PDB Korea Selatan Mengalami Kontraksi Terburuk

Ekonomi Korea Selatan secara tak terduga mengalami kontraksi pada kuartal pertama setelah lonjakan pertumbuhan dalam tiga bulan sebelumnya, menurut perkiraan awal, mengurangi harapan bagi pemerintah untuk mencapai target tahunannya, ketika perusahaan memangkas investasi dan ekspor merosot sebagai respons terhadap ketegangan perdagangan Sino-A.S. dan pendinginan permintaan Tiongkok.

Dimana produk domestik bruto turun 0.3 persen pada kuartal dari yang sebelumnya, yang merupakan kontraksi terburuk sejak penurunan 3.3 persen pada akhir 2008 dan meluncur dari pertumbuhan 1 persen pada Oktober-Desember.
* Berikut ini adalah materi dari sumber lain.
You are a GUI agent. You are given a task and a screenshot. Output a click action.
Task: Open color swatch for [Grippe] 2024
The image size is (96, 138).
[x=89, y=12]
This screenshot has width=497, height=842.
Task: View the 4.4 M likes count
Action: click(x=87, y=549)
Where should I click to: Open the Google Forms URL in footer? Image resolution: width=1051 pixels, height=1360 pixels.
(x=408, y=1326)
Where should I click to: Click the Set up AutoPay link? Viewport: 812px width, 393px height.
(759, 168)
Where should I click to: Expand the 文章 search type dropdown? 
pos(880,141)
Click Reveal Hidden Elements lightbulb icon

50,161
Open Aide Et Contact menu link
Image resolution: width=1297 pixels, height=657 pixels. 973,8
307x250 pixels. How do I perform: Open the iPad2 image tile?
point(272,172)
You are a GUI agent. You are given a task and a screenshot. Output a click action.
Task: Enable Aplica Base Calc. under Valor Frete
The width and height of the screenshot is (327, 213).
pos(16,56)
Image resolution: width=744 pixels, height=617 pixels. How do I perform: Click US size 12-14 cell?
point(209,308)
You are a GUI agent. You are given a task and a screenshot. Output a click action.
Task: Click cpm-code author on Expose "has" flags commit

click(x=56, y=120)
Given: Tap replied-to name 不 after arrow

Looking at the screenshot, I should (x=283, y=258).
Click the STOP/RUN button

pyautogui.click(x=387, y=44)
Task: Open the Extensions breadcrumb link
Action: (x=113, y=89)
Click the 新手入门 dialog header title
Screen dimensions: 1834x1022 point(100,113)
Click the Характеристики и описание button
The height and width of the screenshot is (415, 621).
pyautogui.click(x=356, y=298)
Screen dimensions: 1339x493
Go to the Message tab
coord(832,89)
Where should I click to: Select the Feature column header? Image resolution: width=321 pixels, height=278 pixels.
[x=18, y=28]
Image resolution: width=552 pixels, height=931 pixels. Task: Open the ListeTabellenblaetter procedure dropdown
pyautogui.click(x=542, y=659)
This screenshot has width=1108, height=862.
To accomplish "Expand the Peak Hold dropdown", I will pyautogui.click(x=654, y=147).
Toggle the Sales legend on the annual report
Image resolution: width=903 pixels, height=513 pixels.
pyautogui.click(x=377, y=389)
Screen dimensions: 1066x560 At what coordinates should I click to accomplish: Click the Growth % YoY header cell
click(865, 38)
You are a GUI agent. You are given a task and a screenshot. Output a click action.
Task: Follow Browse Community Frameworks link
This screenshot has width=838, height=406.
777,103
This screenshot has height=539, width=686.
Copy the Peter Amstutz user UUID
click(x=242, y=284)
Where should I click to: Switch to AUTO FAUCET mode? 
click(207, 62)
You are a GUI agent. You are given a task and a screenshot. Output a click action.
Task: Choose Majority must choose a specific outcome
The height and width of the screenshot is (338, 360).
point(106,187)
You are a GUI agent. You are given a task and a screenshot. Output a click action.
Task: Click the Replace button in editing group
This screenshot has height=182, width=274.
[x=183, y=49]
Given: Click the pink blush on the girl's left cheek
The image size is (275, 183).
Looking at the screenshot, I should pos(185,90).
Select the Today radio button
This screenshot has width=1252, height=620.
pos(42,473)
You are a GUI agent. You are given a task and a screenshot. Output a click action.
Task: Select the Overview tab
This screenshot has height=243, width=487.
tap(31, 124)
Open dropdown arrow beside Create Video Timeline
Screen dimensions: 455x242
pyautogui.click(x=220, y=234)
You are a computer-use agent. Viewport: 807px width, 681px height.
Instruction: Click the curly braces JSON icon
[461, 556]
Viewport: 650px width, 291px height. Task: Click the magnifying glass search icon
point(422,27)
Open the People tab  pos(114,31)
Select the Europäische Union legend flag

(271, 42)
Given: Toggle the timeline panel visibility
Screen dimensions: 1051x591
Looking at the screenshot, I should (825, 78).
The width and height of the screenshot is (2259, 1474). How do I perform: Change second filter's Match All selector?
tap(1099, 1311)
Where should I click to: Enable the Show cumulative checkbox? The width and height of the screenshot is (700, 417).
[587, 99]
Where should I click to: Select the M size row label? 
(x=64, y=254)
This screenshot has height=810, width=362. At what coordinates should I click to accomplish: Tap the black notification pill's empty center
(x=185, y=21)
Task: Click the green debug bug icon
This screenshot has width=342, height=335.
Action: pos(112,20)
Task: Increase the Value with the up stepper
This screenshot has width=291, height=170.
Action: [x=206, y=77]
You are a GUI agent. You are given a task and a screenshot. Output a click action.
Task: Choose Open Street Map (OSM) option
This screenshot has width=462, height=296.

Kontraksi mengejutkan mendorong spekulasi pasar uang bahwa bank sentral kemungkinan akan segera mengubah kebijakan, beralih ke sikap pelonggaran, dan mungkin memangkas suku bunga untuk melawan memudarnya kepercayaan bisnis dan meningkatnya risiko eksternal.

Penurunan yang lebih buruk dari perkiraan di sektor chip memori menghantam investasi modal kuartal pertama, sementara penurunan ekspor mengimbangi kenaikan dari konsumsi swasta.